**EXERCISE DIRECTIONS**: Every line in the material below that includes "computer" should be copied.

**EXTRACTED ENTRIES**:
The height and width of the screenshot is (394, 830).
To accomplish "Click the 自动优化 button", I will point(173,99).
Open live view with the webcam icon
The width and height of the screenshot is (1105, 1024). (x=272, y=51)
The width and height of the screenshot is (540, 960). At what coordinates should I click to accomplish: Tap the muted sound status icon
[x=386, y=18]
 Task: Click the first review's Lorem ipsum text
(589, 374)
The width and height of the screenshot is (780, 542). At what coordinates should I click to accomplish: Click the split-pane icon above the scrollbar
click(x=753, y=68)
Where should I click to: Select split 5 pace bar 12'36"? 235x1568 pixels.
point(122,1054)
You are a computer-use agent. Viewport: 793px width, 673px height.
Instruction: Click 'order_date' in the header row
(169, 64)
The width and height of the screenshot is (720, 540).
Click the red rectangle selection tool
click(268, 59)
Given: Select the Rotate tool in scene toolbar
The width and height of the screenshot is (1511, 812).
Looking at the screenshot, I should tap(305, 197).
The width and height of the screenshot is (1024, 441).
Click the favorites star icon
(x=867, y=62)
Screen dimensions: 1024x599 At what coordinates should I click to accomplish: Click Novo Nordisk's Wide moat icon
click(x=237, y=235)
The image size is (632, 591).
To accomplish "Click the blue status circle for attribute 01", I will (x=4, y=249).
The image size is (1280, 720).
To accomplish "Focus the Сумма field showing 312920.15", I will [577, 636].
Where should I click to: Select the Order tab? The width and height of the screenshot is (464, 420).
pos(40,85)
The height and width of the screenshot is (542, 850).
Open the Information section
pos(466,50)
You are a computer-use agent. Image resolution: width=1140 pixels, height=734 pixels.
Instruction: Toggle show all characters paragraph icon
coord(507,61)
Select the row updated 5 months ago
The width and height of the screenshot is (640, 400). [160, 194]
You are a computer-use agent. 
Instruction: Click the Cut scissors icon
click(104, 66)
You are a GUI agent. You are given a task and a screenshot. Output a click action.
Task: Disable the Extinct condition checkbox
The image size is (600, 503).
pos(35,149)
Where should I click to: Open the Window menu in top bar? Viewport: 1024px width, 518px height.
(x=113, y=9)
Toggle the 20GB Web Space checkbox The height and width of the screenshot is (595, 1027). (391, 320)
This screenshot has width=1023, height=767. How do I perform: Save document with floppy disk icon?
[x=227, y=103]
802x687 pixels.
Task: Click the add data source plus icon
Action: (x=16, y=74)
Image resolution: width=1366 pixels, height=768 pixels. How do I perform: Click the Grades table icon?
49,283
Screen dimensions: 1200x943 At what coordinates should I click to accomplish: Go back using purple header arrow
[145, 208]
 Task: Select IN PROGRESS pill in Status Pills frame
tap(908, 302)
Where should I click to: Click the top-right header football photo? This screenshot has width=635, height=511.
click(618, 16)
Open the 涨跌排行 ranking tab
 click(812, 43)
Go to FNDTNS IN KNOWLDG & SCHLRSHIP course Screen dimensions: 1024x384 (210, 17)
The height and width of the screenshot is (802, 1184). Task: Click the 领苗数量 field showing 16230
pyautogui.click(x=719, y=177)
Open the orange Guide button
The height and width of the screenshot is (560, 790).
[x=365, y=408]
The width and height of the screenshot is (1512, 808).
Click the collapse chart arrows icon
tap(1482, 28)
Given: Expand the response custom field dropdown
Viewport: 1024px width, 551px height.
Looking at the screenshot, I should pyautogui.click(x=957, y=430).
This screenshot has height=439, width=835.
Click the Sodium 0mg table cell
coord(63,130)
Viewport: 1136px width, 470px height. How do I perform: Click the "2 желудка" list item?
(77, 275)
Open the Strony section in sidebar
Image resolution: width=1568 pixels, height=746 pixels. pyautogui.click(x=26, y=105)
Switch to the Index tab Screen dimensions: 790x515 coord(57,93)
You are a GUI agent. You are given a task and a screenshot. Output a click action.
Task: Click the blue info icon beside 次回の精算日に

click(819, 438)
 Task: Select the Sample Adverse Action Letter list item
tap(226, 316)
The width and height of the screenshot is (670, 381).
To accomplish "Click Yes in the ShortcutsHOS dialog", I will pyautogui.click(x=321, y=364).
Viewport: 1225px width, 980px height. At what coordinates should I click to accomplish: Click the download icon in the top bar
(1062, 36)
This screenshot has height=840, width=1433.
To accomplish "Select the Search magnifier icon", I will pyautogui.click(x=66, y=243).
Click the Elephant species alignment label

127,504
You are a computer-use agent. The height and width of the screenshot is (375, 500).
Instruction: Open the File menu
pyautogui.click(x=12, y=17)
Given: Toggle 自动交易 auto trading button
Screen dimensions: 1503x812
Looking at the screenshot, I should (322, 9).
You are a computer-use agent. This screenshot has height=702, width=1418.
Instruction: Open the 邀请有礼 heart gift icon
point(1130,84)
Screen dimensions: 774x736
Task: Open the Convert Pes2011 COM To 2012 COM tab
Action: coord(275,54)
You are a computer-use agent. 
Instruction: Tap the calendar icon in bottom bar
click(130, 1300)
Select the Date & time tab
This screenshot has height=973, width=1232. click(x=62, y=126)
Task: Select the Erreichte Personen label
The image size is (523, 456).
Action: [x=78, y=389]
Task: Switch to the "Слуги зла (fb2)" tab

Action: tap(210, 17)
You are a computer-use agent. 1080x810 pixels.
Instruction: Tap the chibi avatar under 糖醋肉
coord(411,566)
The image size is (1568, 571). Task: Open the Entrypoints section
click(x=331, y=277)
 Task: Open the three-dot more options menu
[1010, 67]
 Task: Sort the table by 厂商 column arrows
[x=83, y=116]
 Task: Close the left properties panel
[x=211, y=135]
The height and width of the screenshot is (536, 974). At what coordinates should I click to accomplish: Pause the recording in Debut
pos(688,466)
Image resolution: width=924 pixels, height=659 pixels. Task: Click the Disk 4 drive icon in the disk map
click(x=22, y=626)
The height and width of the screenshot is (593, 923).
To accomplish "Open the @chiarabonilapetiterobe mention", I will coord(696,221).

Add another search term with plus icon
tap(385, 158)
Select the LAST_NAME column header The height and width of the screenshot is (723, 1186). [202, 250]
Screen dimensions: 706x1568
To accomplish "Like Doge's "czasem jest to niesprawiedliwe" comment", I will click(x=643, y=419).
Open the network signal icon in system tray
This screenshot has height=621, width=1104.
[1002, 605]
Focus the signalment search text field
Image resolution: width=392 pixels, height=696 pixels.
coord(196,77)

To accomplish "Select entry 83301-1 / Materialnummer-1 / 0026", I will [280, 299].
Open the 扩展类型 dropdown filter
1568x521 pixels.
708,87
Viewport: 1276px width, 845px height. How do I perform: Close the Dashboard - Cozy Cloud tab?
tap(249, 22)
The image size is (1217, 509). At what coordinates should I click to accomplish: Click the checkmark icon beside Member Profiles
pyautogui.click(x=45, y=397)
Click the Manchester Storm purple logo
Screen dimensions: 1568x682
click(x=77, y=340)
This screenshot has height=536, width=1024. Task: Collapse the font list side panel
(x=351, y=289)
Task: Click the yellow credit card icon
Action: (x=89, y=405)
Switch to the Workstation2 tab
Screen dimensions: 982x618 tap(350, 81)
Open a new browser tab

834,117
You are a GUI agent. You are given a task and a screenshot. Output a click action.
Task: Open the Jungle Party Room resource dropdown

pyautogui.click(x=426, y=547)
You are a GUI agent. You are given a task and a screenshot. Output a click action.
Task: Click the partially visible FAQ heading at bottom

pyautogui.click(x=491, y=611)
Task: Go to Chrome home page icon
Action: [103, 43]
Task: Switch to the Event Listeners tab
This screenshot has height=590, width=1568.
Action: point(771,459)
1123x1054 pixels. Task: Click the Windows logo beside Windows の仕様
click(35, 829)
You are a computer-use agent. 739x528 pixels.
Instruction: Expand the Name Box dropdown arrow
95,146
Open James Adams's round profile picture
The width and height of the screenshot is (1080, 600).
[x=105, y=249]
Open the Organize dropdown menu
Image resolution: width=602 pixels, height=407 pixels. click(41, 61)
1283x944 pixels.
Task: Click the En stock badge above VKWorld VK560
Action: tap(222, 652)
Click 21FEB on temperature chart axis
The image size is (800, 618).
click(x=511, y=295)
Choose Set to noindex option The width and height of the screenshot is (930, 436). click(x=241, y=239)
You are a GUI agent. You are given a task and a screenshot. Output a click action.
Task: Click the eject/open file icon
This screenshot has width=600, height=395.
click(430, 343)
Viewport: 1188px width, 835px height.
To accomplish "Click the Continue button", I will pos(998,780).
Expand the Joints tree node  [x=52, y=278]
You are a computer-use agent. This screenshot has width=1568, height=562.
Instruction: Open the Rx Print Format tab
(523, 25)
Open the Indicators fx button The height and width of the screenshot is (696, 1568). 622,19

**EXERCISE SOLUTION**:
You are a computer-use agent. Viewport: 793px width, 673px height.
You are a computer-use agent. Image resolution: width=1140 pixels, height=734 pixels.
You are a computer-use agent. 
You are a computer-use agent. The height and width of the screenshot is (375, 500).
You are a computer-use agent. This screenshot has height=702, width=1418.
You are a computer-use agent. 
You are a computer-use agent. 1080x810 pixels.
You are a computer-use agent. 739x528 pixels.
You are a computer-use agent. This screenshot has width=1568, height=562.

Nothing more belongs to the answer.